"Jason R. Mastaler" <[EMAIL PROTECTED]> writes:

> Stephen Warren <[EMAIL PROTECTED]> wrote on tmda-users:
>
>> I'm only using TMDA-1.1 on a test user at present, so I have 1.0 and
>> 1.1 installed. I (may) need two different configuration files for
>> these versions. This patch takes the values of GLOBAL_TMDARC and
>> TMDARC and attempts to look for versions suffixed with the TMDA
>> branch number (e.g. "1.1") or falls back to the existing name if
>> that isn't found.
>>
>> That way, I can have:
>>
>> /etc/tmdarc-1.1
>> /etc/tmdarc      (for 1.0 - still used for 1.1 if above not present)
>
> Hmm.  This seems like overkill to me.

One thing it does have going for it is that some other apps do similar
things.  I just ran across one recently that does this, even for the
~/.???rc file, and thought it was kind of nice.

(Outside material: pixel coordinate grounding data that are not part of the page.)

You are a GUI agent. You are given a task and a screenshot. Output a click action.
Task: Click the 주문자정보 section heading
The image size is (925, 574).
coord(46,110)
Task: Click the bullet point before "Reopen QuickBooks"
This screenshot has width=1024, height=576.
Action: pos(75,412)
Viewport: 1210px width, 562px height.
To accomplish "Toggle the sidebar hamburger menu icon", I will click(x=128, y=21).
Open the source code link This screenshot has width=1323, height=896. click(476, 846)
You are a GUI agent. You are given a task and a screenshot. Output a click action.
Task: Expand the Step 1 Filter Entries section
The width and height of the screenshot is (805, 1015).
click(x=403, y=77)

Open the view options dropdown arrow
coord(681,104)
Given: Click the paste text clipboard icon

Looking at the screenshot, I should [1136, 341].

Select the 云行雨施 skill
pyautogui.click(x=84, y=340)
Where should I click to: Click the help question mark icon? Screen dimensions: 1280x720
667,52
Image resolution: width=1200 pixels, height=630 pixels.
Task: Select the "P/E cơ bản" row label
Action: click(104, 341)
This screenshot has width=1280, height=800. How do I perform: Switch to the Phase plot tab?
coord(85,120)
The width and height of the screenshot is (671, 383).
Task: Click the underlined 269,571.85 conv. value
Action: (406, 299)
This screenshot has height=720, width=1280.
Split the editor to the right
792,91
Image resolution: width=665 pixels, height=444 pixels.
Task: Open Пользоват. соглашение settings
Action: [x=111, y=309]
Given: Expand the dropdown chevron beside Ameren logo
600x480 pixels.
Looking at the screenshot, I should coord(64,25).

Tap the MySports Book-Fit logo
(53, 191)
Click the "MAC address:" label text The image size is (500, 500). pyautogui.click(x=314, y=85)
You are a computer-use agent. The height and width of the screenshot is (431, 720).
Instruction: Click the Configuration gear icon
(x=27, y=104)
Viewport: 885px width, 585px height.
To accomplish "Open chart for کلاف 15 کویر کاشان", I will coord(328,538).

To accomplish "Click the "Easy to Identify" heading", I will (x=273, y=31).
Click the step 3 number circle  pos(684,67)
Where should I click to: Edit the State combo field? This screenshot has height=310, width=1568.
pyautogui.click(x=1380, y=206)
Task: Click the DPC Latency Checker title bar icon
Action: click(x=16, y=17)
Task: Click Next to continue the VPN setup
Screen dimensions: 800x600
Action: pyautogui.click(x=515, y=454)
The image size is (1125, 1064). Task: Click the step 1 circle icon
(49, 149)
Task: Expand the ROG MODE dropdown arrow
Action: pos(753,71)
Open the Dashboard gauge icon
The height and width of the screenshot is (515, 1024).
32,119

> There are ways to handle multiple versions with one config file.
> For example, in config:
>
>   from TMDA.Version import TMDA as tmda_version
>   if tmda_version > '1.1':
>       # your 1.1.x-only vars here

It's nice if the application quietly and correctly handles it, though,
rather than making everyone who does require this capability hand-code
it.

> Most users are only going to be running one or the other anyway.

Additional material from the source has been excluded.